Tous manipulés, tous manipulables. Les créateurs de vidéos qui ont souscrit à la demande des plateformes et leurs suiveurs. Nous tous, les marionnettes de ces petites vidéos que l’on regarde en toute innocence pour se distraire ou pour apprendre quelques petites choses censées nous rendre la vie plus facile. Et derrière, de grands groupes à la puissance colossale décident ce qui est juste ou non, les lois qu’il faut ou ne faut pas voter.
J’aimerais vous parler d’une manière un peu plus légère de la famille Chapman, découverte dans Cosmopolitan de janvier 2019. Je ne sais pas si l’édition anglaise et l’édition française coïncident et si la famille Chapman est apparue dans le paysage français. Il s’agit de cinq individus très beaux, tous dans la trentaine ou approchant la quarantaine, quatre frères et sœurs ainsi que l’époux de l’aînée, Nic.
cliché Cosmopolitan, photographe Ben Riggott
Les jeunes femmes ont commencé à faire des vidéos en amatrices en 2008 pour donner des conseils de maquillage (elles étaient maquilleuses de vedettes de cinéma), et petit à petit elles ont été suivies par beaucoup de jeunes Anglaises. Leurs conseils se sont affinés, leur notoriété a enflé et les sponsors sont arrivés. Les jumeaux ont pris le train de la notoriété en 2010 et 1011 avec des vidéos humoristiques mais touchant tous les domaines de la décoration ou… de l’aide et des photos pour le mariage de leur sœur aînée. Leur beau-frère a enchaîné avec ses recettes en 2014, recettes de cuisine mais aussi de vie en harmonie avec son conjoint.

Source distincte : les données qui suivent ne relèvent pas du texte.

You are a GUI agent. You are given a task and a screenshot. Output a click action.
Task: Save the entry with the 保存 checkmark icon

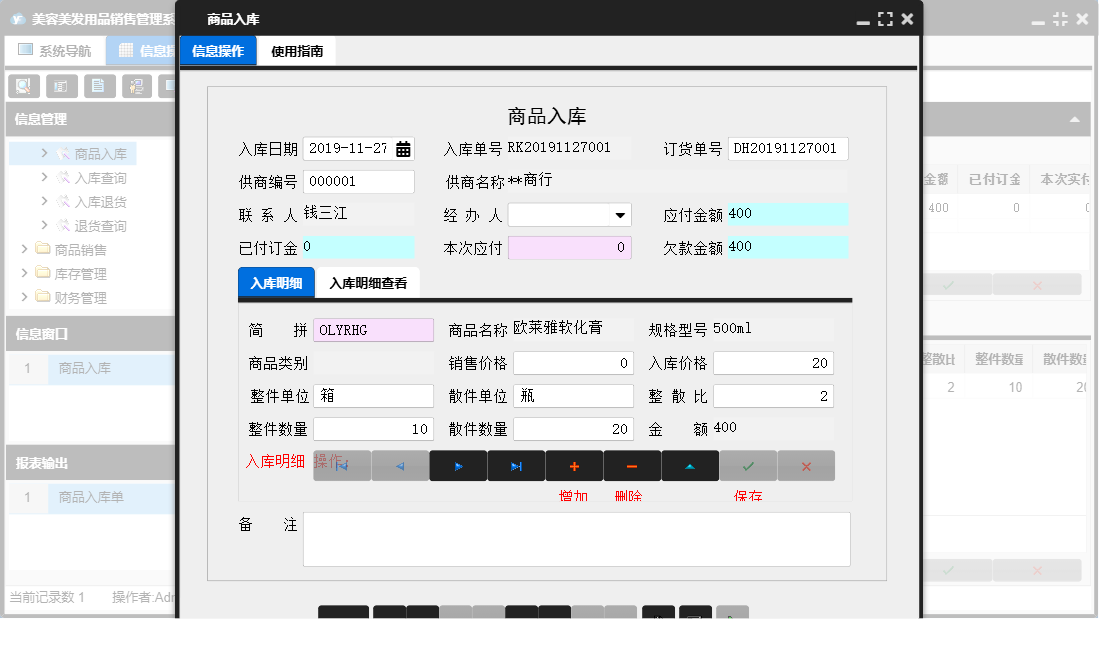[748, 465]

Anecdotique, me direz-vous. Cela permet tout de même à la fratrie de vivre dans une grande et belle maison et de loger dans un superbe appartement lorsqu’ils se rendent à Londres. Comme le dit Sam, lorsqu’elles ont commencé leurs vidéos le terme d’influenceur n’existait pas. Elles ont été repérées par un chercheur de « talents digitaux », puis elles ont créé sous sa houlette leur canal Pixiwoo et sont devenues petit à petit des professionnelles reconnues, aimées de leurs followers. Le reste de la famille a suivi.
La famille Chapman est devenue en quelques années l’entreprise professionnelle la plus influente de Grande-Bretagne avec les revenus afférents. Les frères et sœurs sont très populaires, peut-être parce qu’ils gardent les pieds sur terre, peut-être parce qu’ils savent que la bulle de notoriété et d’argent peut éclater d’un jour à l’autre. Peut-être également parce qu’ils ont connu une enfance difficile, avec un père alcoolique et violent quand il n’était pas en prison, et que cela les a soudés. Les Chapman, c’est le miroir d’une certaine Angleterre, le miroir heureux que renvoie parfois la misère quand la baguette Internet transforme la citrouille en carrosse.
P.-S. : Parfois le conte de fées connaît des ratés et le destin se rappelle au bon souvenir des intéressés : les deux jeunes femmes viennent de révéler à leurs fans qu’elles sont toutes les deux atteintes de la maladie qui a tué leur père.